Uitspraak 200104793/1


Volledige tekst

200104793/1.
Datum uitspraak: 9 oktober 2002.

AFDELING
BESTUURSRECHTSPRAAK

Uitspraak in het geding tussen:

1. [appellant sub 1], wonend te [woonplaats],
2. [appellanten sub 2], wonend te [woonplaats],
3. de besloten vennootschap met beperkte aansprakelijkheid
"De Meteoor B.V.", gevestigd te Rheden,

en

gedeputeerde staten van Gelderland,
verweerders.

1. Procesverloop

Bij besluit van 10 juli 2001, kenmerk MW97.5197, hebben verweerders krachtens de Wet milieubeheer aan appellante sub 3 een revisievergunning als geregeld in artikel 8.4, eerste lid, van deze wet verleend voor een inrichting bestemd voor het vervaardigen van betonwaren aan de Schaarweg 4 te Rheden, kadastraal bekend gemeente Rheden, sectie D, nummers 2322, 2323, 2540, 2797, 4284, 5797 (gedeeltelijk), 6087, 6088 (gedeeltelijk), 6258, 6260, 6261 (gedeeltelijk) en 6410. De gevraagde vergunning is geweigerd voor het rijden van vrachtwagens langs hal K in de nachtperiode en het transporteren met behulp van vorkheftrucks van ramen tussen de hallen Z en Q in de nachtperiode. Dit aangehechte besluit is op 23 augustus 2001 ter inzage gelegd.

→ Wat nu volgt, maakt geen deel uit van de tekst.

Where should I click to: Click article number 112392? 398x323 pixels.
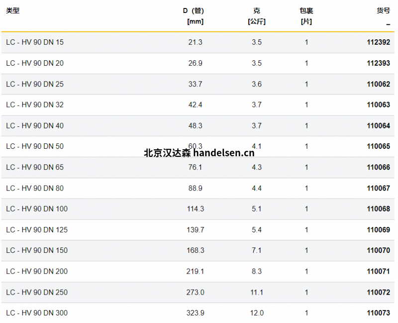pyautogui.click(x=378, y=42)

Tegen dit besluit hebben appellant sub 1 bij brief van 29 september 2001, bij de Raad van State ingekomen op 3 oktober 2001, appellanten sub 2 bij brief van 27 september 2001, bij de Raad van State ingekomen op 28 september 2001, en appellante sub 3 bij brief van 2 oktober 2001, bij de Raad van State ingekomen op 3 oktober 2001, beroep ingesteld. Appellanten sub 2 hebben hun beroep aangevuld bij brief van 29 oktober 2001. Deze brieven zijn aangehecht.

Bij brief van 27 november 2001 hebben verweerders een verweerschrift ingediend.

De Stichting Advisering Bestuursrechtspraak voor Milieu en Ruimtelijke Ordening heeft een deskundigenbericht uitgebracht, gedateerd 24 mei 2002. Partijen zijn in de gelegenheid gesteld daarop te reageren.

Na afloop van het vooronderzoek zijn nadere stukken ontvangen van appellante sub 3. Deze zijn aan de andere partijen toegezonden.

De Afdeling heeft de zaak ter zitting behandeld op 10 september 2002, waar zijn verschenen: appellant sub 1 in persoon, appellanten sub 2, van wie [appellant] in persoon, bijgestaan door mr. P.J. Hödl, advocaat te Arnhem, appellante sub 3, vertegenwoordigd door mr. M.R.J. Baneke, advocaat te Nijmegen, bijgestaan door[gemachtigden], en door F.D. van der Ploeg, deskundige bij “Adviesbureau Peutz & Associes B.V.”, en verweerders, vertegenwoordigd door A.F.M.J. Woltering, ambtenaar van de provincie, bijgestaan door ir. J.J.M.P. Schinck, deskundige bij “dgmr raadgevende ingenieurs”.

2. Overwegingen

2.1. Ter zitting heeft appellante sub 3 haar beroep ingetrokken voorzover dat betrekking heeft op voorschrift 4.1.4.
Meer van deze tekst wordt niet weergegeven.